Abstract—Two Meyerozyma (Candida, Pichia) guilliermondii genes coding for homologs of transcriptional factor Sef1p of Candida famata and Tup1p of Candida albicans were identified, cloned, and deleted. Deletion of a homologue of Sef1p transcriptional factor in M.(P.) guilliermondii completely blocked over-synthesis of riboflavin under conditions of iron deficiency. The results of genetic complementation analysis suggest that previously reported rib83 mutants and newly constructed knock-out strains belong to the same complementation group and are defective in the same SEF1 gene. Inactivation of the identified homolog of the TUP1 gene in M.(P.) guilliermondii wild-type strain led to 1.5-fold increase in cellular iron content and 1.5–1.7-fold increase in riboflavin production. Introduction of a plasmid-borne copy of the TUP1 gene did not restore metabolic defects of the riboflavin overproduction and iron accumulation in mutant strain M. (P.) guilliermondii m3, bearing the hit1 mutation. The obtained results suggest that both transcription factors Sef1p and Tup1p are involved in the regulation of iron acquisition and riboflavin biosynthesis by yeast belonging to the CUG-clade. The molecular mechanism of action Tup1p on riboflavin biosynthesis in M.(P.) guilliermondii required further elucidation.

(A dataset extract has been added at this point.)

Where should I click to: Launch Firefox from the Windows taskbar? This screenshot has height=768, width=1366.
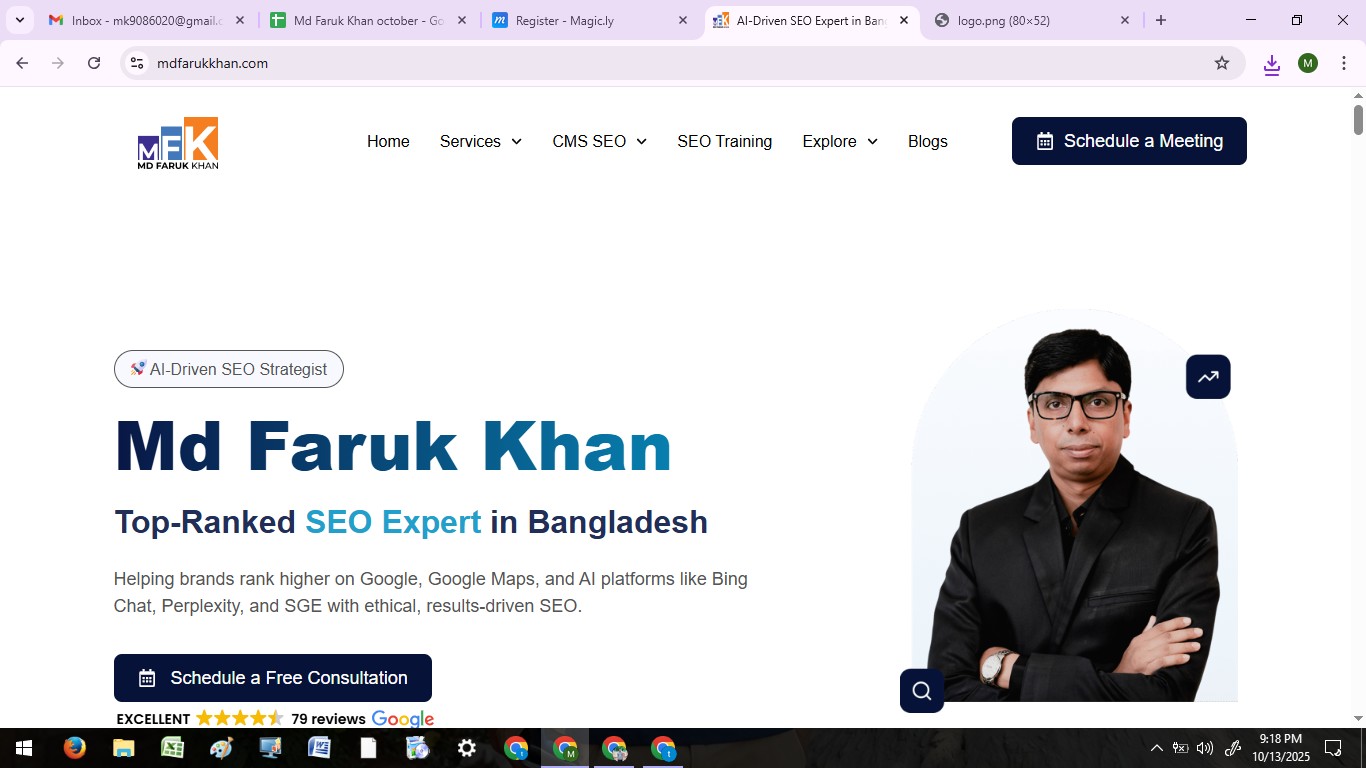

摘要—鉴定，克隆并删除了两个编码念珠菌的念珠菌（Pichia）和假丝酵母（Michierozyma）的假丝酵母基因，该基因分别编码念珠菌和白色念珠菌的转录因子Sef1p和Tup1p 。在缺铁条件下，在瓜德勒霉（M.（P.））中Sef1p转录因子的同源性的删除完全阻止了核黄素的过度合成。遗传互补分析的结果表明，先前报道的rib83突变体和新构建的敲除菌株属于同一互补组，并且在同一缺陷中SEF1基因。所述的鉴别的同源物的失活型TUP1基因在M.（P.）季也蒙野生型菌株导致细胞的铁含量增加1.5倍和在核黄素生产1.5-1.7倍的增加。TUP1基因的质粒携带的副本的引入不能恢复突变菌株M.（P.）guilliermondii中核黄素过量生产和铁积累的代谢缺陷m3，带有hit1突变。所得结果表明，转录因子Sef1p和Tup1p均参与了CUG-clade酵母对铁的获取和核黄素生物合成的调控。核黄素的生物合成在动作Tup1p的分子机制M.（P.）季也蒙需要进一步阐明。